Bosses at some of Britain’s biggest firms face a shareholder outcry for topping up their salaries through pension payments.
The likes of Lloyds and Burberry are in the firing line for paying their chief executives hundreds of thousands of pounds each year in retirement contributions.
The payments are done through special schemes not open to ordinary staff, who must settle for a much lower rate of support than the top brass.
The likes of Lloyds and Burberry are in the firing line for paying their chief executives hundreds of thousands of pounds each year in retirement contributions
And instead of having to lock their savings away for years in a retirement scheme, bosses just get given a lump cash sum on top of their annual salary.
The Investment Association – which represents big City shareholders – is targeting the practice and has already written to the worst culprits, urging them to treat senior management in the same way as shop floor workers.
Huge pension payments are likely to come under heavy scrutiny in this year’s round of annual general meetings, and could lead to investor rebellions at some of the UK’s biggest names.

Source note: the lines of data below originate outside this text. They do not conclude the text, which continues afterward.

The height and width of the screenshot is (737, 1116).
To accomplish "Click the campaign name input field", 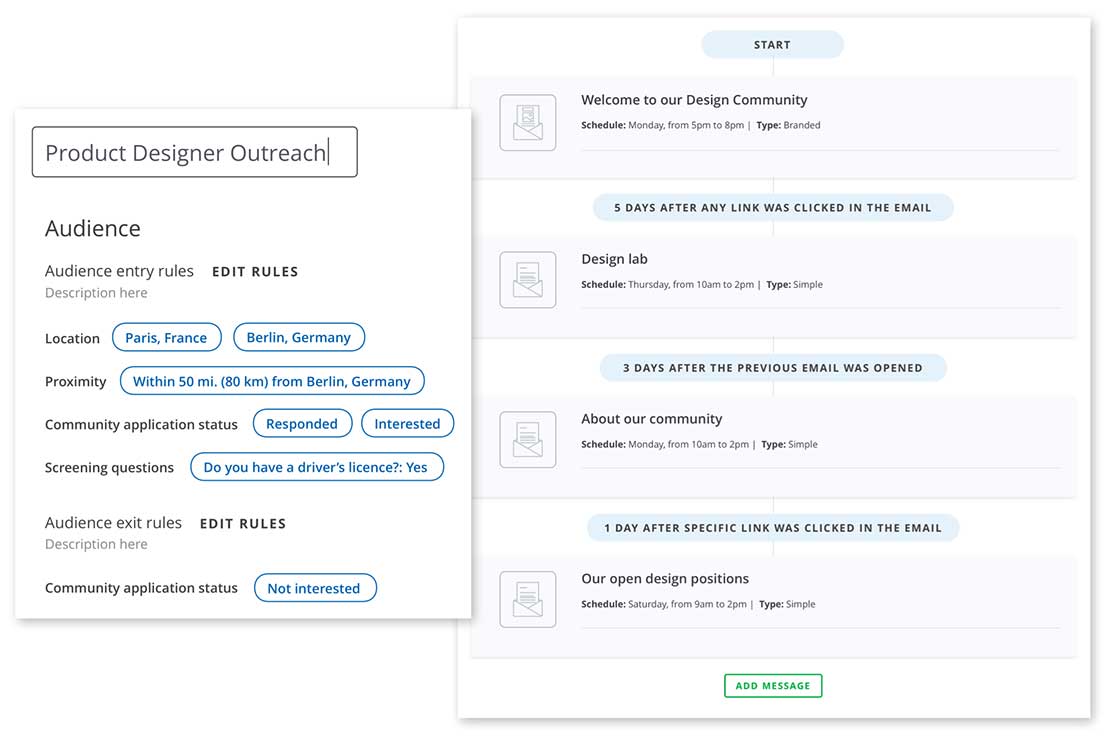I will [194, 152].
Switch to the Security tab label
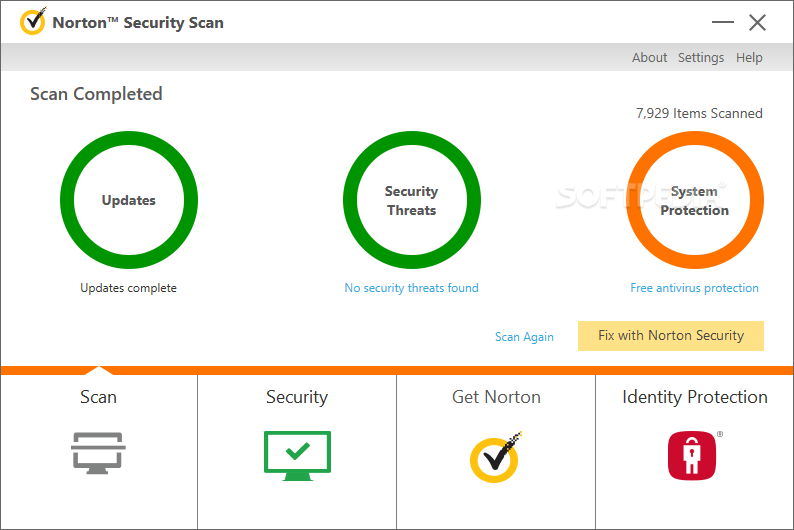This screenshot has width=794, height=530. tap(296, 397)
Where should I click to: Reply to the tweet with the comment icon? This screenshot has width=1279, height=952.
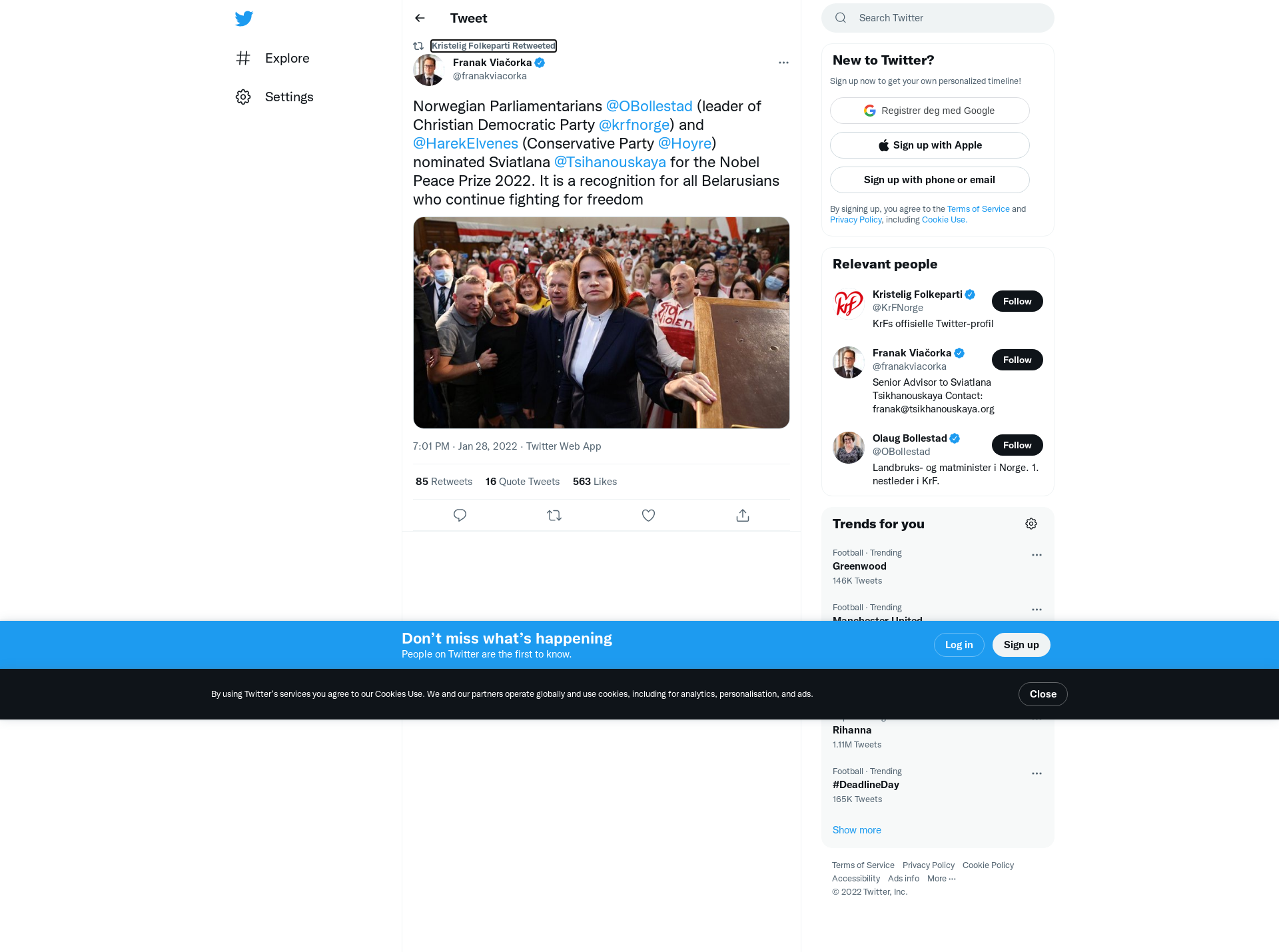(460, 516)
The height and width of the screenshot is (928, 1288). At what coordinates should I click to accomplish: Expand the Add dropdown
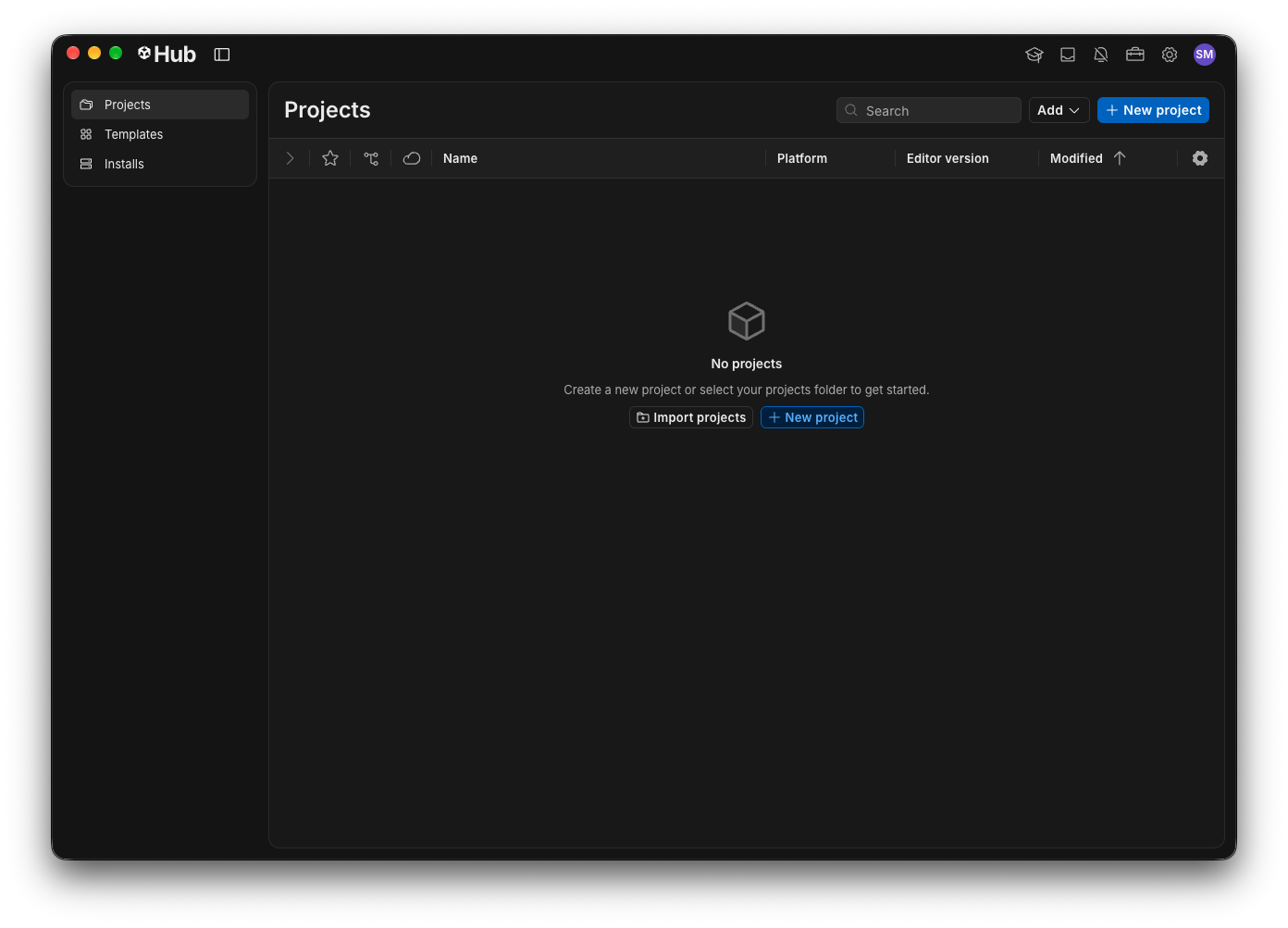1059,110
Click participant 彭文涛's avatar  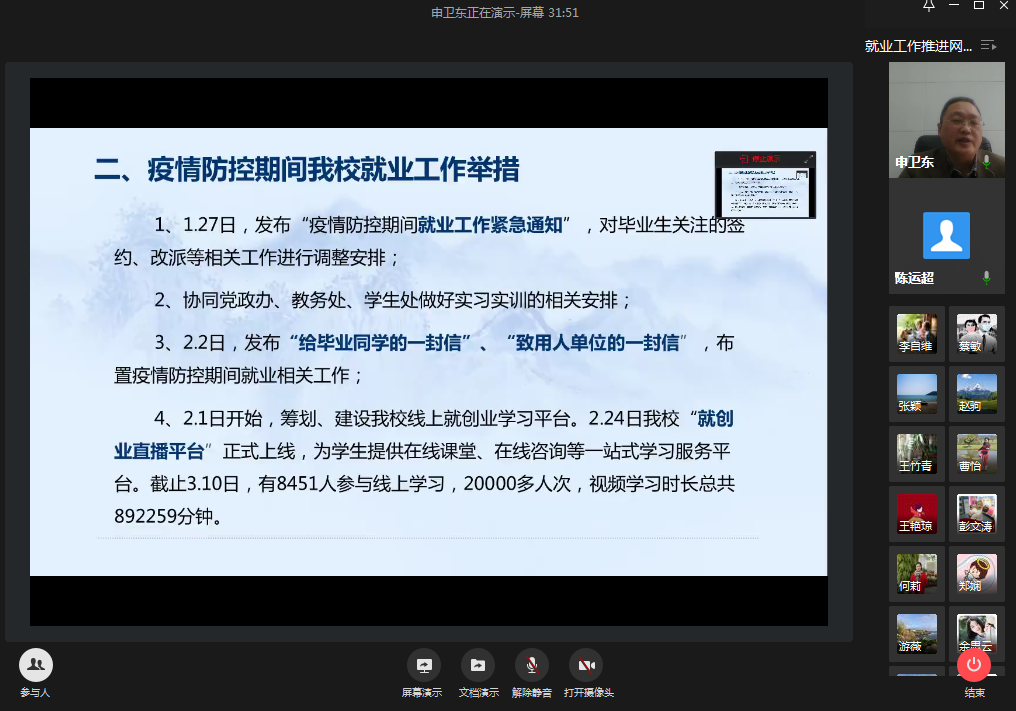tap(976, 513)
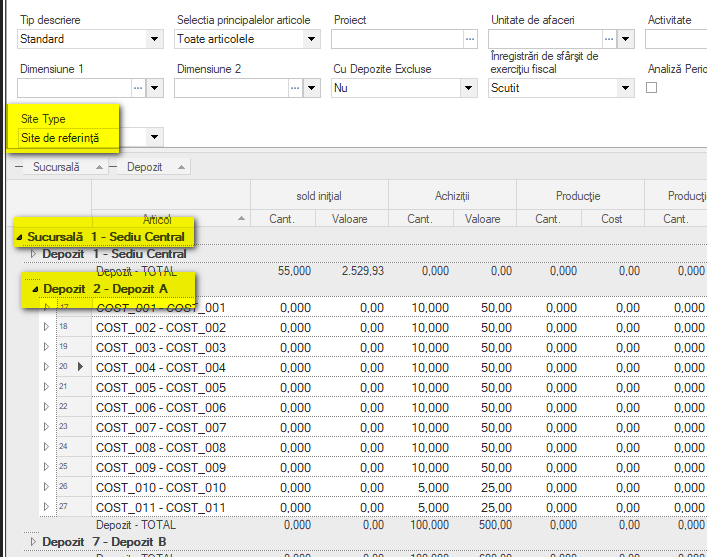707x557 pixels.
Task: Click the sort arrow on Depozit grouping
Action: point(181,167)
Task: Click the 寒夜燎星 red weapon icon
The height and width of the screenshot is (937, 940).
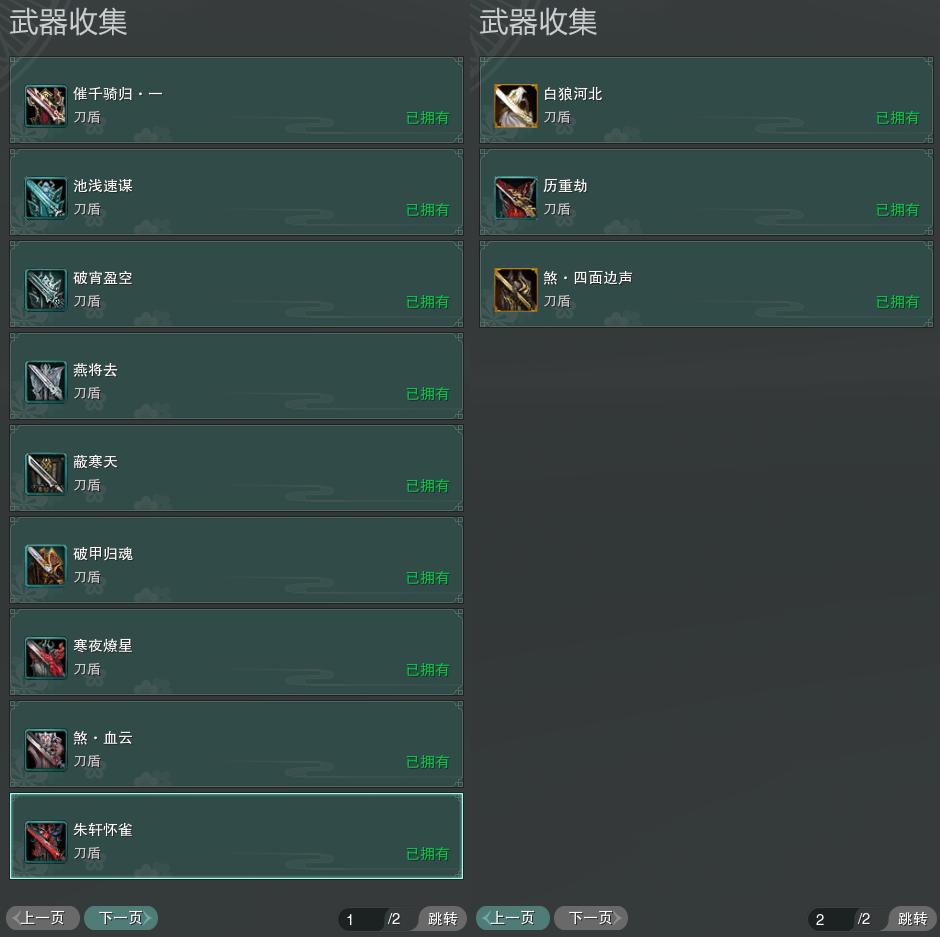Action: click(46, 658)
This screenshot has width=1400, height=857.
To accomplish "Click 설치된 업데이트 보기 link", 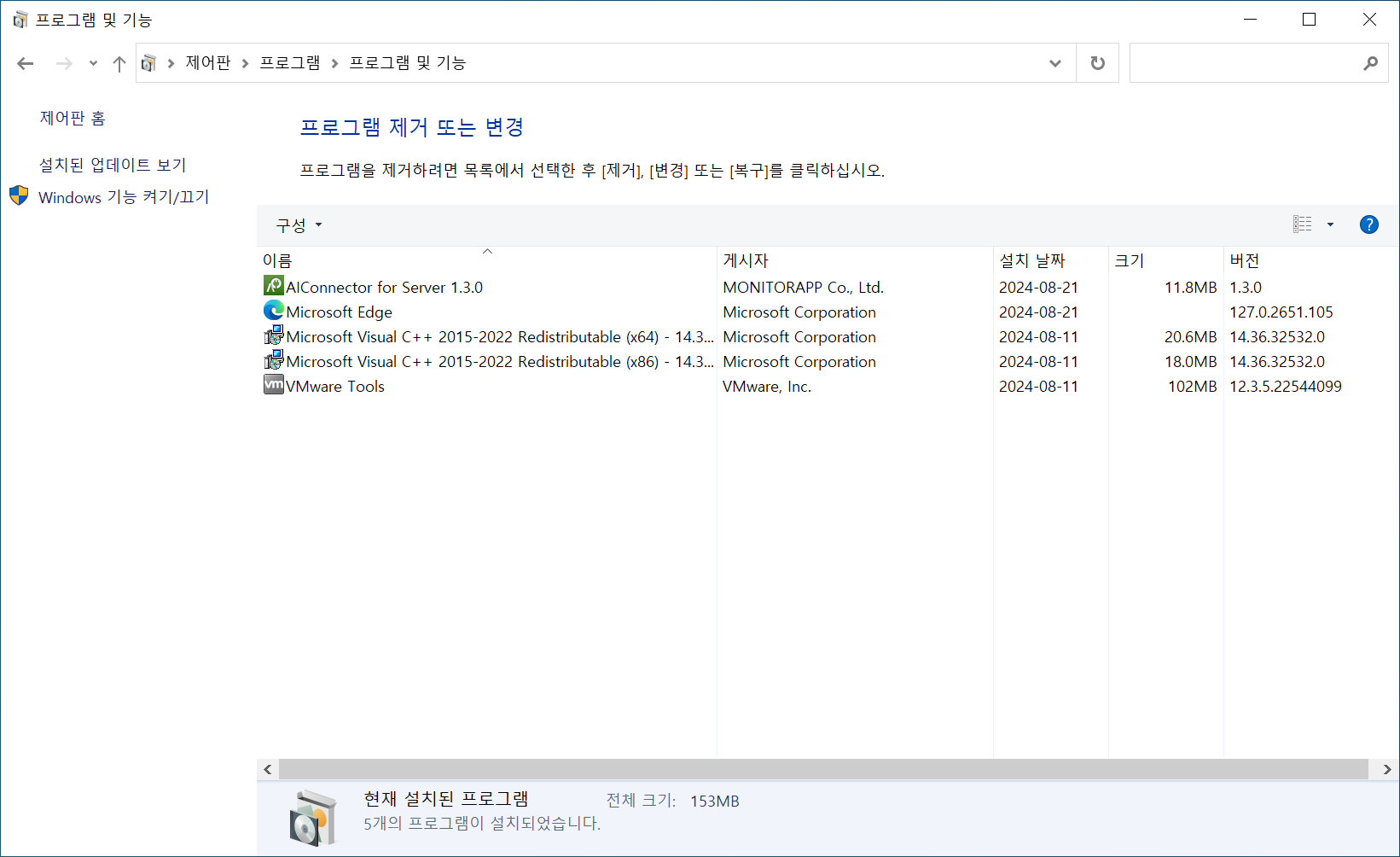I will point(113,165).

In the letter to some of the largest listed firms, the IA’s corporate governance chief Andrew Ninian said: ‘Pension contribution rates should be aligned with those available to the workforce.
‘The pension contributions for current executive directors should be reduced over time to equal the rate received by the majority of the workforce.’
Sacha Sadan, head of corporate governance at £1 trillion fund firm Legal & General Investment Management, said that from next year they will start to vote against sky-high pension payments.
Among the worst culprits is Lloyds, where chief executive Antonio Horta-Osorio gets a pension contribution of £565,000, equal to 46 per cent of his £1.2million annual salary.
In total, he earned £6.4million in 2017 when pension contributions, base pay, bonuses and benefits were all taken into account.
By contrast, staff in the company-wide pension scheme get contributions equal to 13 per cent of their annual wage at most – and this is handed out only if they personally put in 5 per cent.
As is normal in a defined contribution scheme, this money is all invested into the market and locked away until the employee retires. Lloyds used to have a more lucrative scheme but this is now closed.
Horta-Osorio and the other bosses, however, get their pension contributions as a lump cash sum each year. Critics said because of this the payments are more like a hidden salary top-up rather than a true pension scheme.
Labour MP Wes Streeting, a member of the Treasury select committee, said: ‘It does rather look like one rule for the top and another rule for the rest.
‘If high-paid executives think they can escape tough questions on pay by ploughing money through pensions, they will be in for a surprise.’
Other FTSE 100 bosses who get ultra-lucrative payouts include Albert Manifold, of building firm CRH. He received £593,000, or 47 per cent of his annual salary.
Bill Winters, head of Standard Chartered Bank, got £460,000 or 40 per cent, and Rakesh Kapoor, the former head of consumer goods titan Reckitt Benckiser, got £281,000, or 30 per cent.
Reckitt’s staff scheme, meanwhile, pays a maximum of 10 per cent.
Marco Gobbetti, chief executive of Burberry, was handed £245,000 or 30 per cent.
The luxury fashion brand is notorious for also giving senior executives a generous cash allowance to spend on whatever they like. In Gobbetti’s case this was £60,000 in 2017/18, part of a total payout of £6.3million.
Labour MP John Mann, another Treasury committee member, said: ‘These huge pension payments are shameful and suggest that bosses are topping up their already massive salaries through the back door.
‘It is completely unacceptable for any chief executive to get much better retirement pay than their ordinary workers.’